Material provided:
***

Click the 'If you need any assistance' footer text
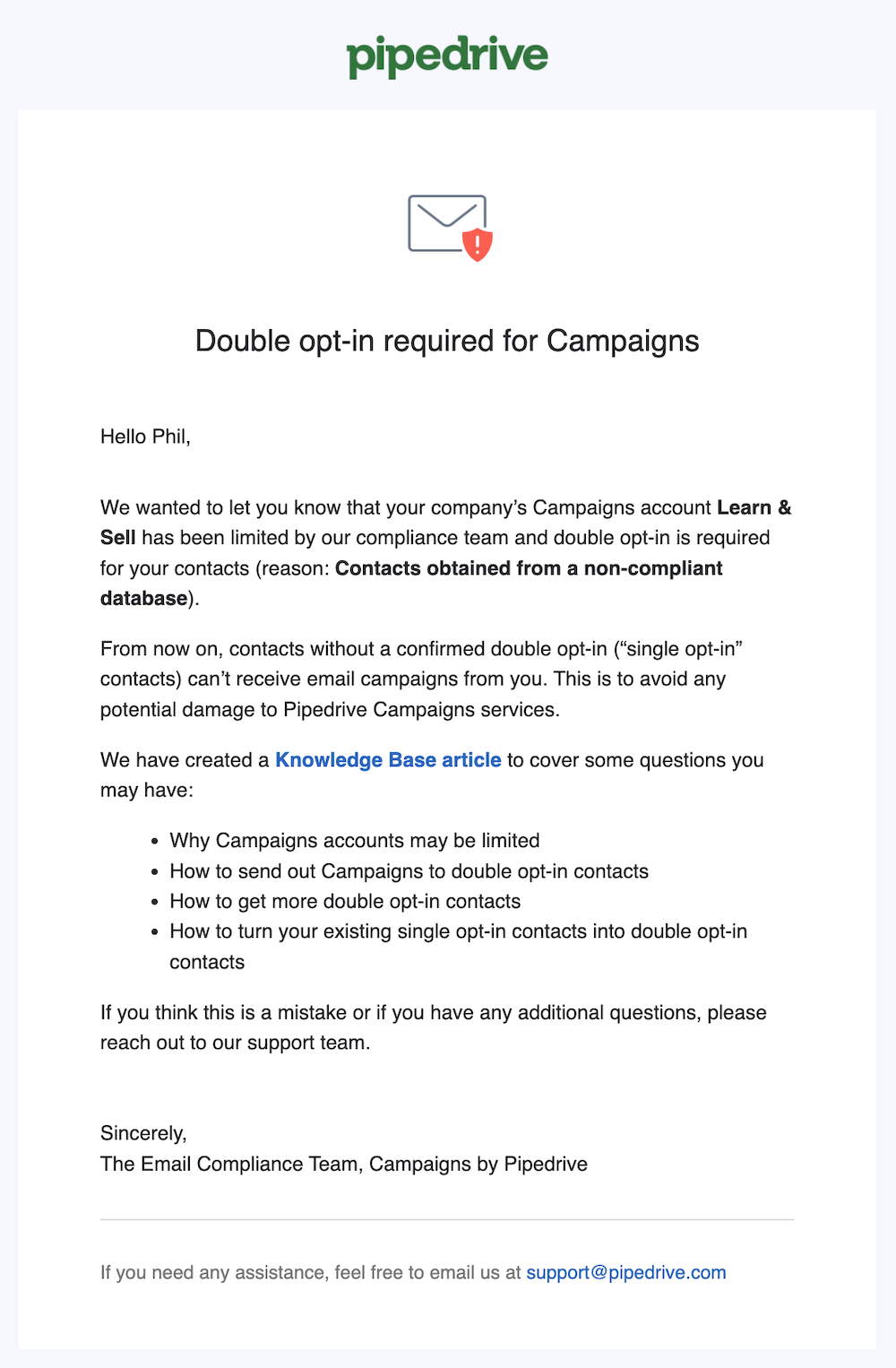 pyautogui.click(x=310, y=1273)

***

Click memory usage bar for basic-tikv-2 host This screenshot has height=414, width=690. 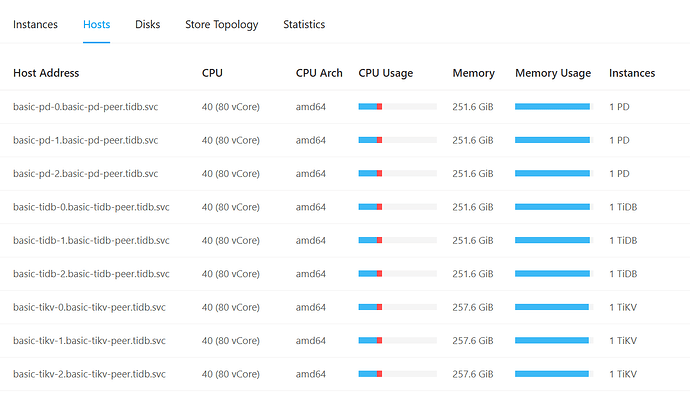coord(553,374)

***

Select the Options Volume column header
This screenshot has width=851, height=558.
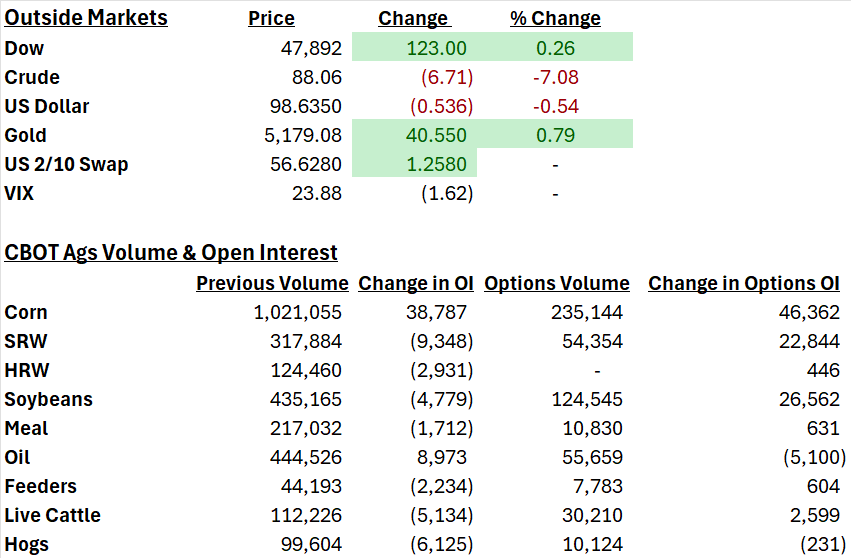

***

What you need to do: Please reproduce the stretch from the line containing "Click the 'If" through the line containing "pyautogui.click(x=310, y=1273)", both lines included, word for word. Leave the pictures out.

Finished exercise:
Click the 'If you need any assistance' footer text
 pyautogui.click(x=310, y=1273)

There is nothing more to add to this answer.